States use of fear in modern societies is embedded on a foundation that is even more pervasive than cops and robbers or terrorists narratives. Modern economies foster separateness, lovelessness, and fear to sell products. Advertising and public relations are professions of the lie. “Advertising is one of the cultural mechanisms that has most sanctioned lying. Keeping people in a constant state of lack, in perpetual desire, strengthens the marketplace economy. Lovelessness is a boon to consumerism” (Hooks, 2000: 47). Pioneered in the J. Walter Thompson advertising agency in the 1920s, lifestyle advertising focused on social anxieties like body odor, bad breath, and other kinds of things that the advertisers warned led to social rejection (Marchand, 1985). Of course people could ensure esteem and even love if only they would buy the right kind of toothpaste, deodorant, shampoo, and so on. The unstated promise was that they could get love if they bought the right products, but of course they never could buy enough to connect with other human beings other than through the dead things in the market. Ultimately, fear itself becomes a commodity that sells.

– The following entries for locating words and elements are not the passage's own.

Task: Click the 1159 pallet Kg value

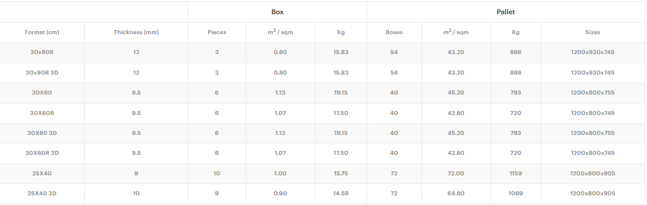Action: pyautogui.click(x=516, y=173)
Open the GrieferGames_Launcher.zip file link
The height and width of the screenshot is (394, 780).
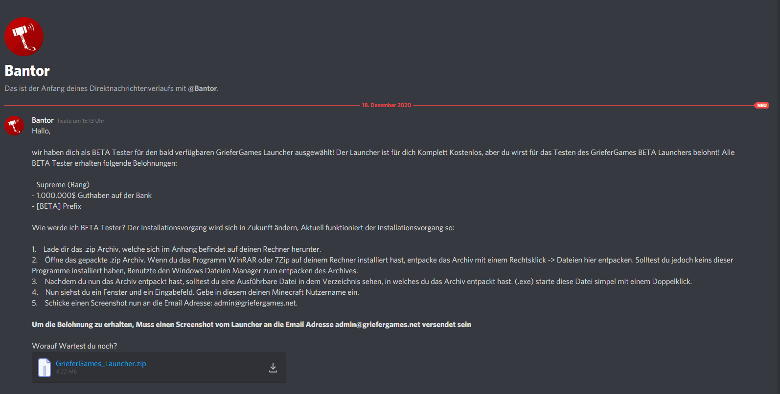point(101,364)
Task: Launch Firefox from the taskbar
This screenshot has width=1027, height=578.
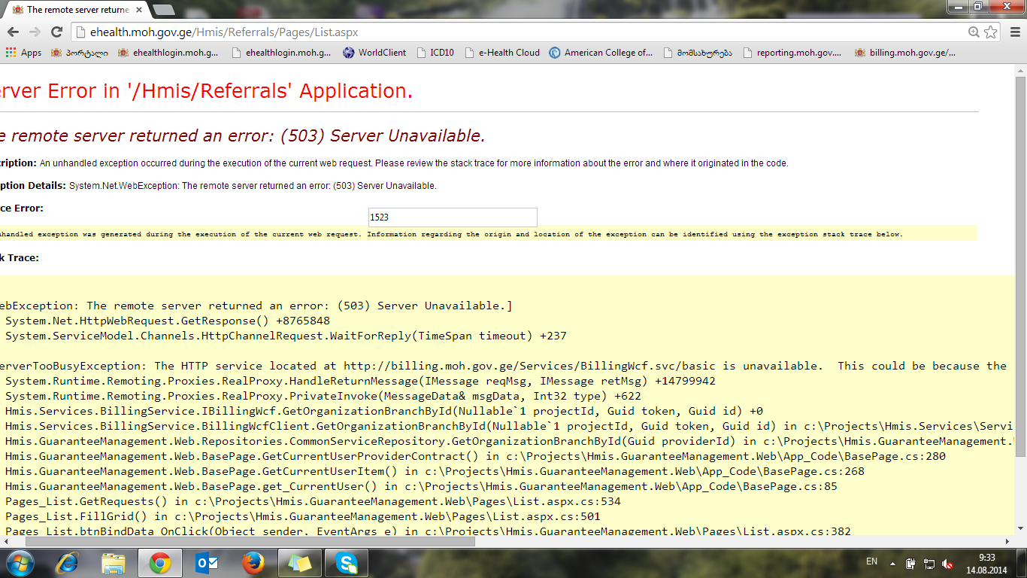Action: point(253,563)
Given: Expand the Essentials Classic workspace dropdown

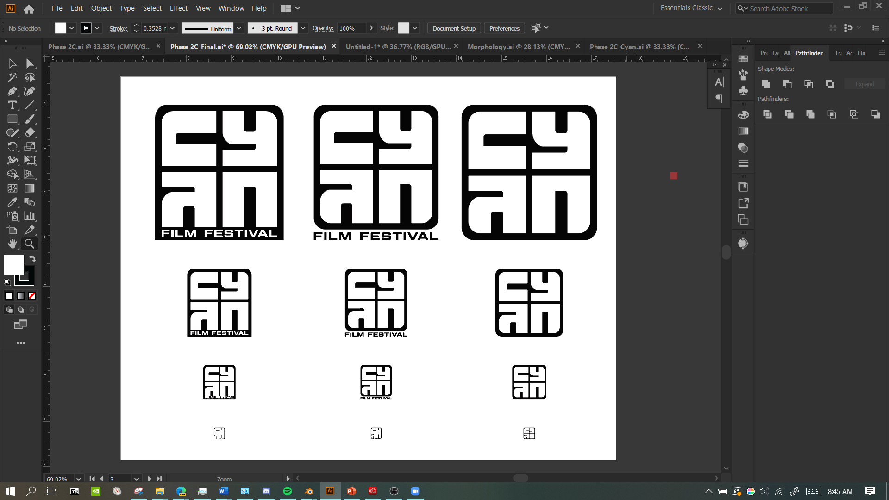Looking at the screenshot, I should [x=720, y=8].
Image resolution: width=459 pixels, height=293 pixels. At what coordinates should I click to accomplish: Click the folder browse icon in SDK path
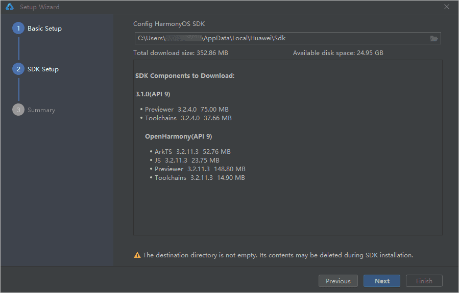434,38
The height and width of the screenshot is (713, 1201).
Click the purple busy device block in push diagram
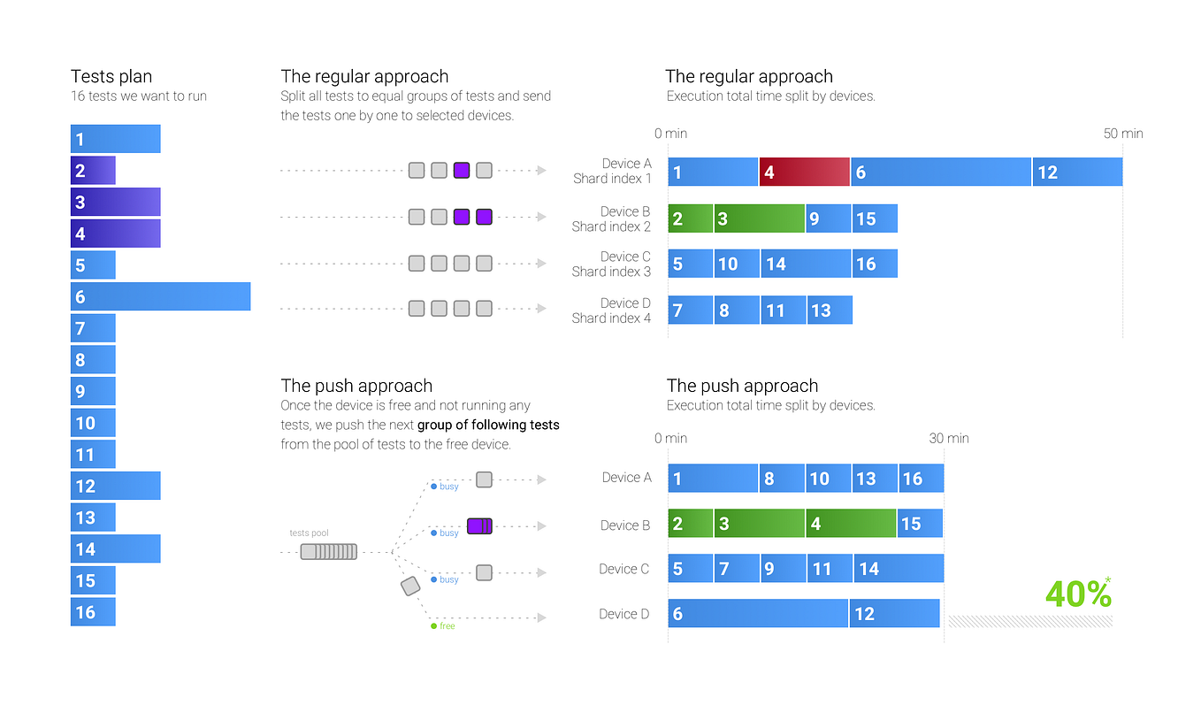click(479, 525)
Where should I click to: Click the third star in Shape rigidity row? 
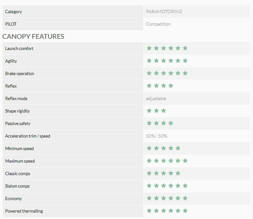click(x=163, y=111)
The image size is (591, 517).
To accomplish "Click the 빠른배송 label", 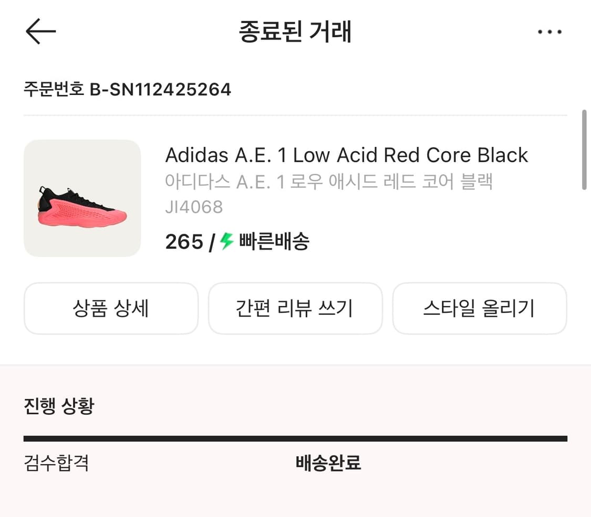I will [x=274, y=242].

The two world wars were milestones of commodification, as they spurred development of the public relations industry. Famously, the Creel Commission under the leadership of George Creel, a former newspaper reporter, sold the First World War to a reluctant, at times recalcitrant, American public. The advertising industry went into high gear, along with most other industries in the Second World War. Granted, Pearl Harbor made selling that war easier than the first, but the public relations tasks became more complicated. The American public no longer had merely to accept US entry into the war; the entire population had to mobilize to fight it, not just those destined for the front.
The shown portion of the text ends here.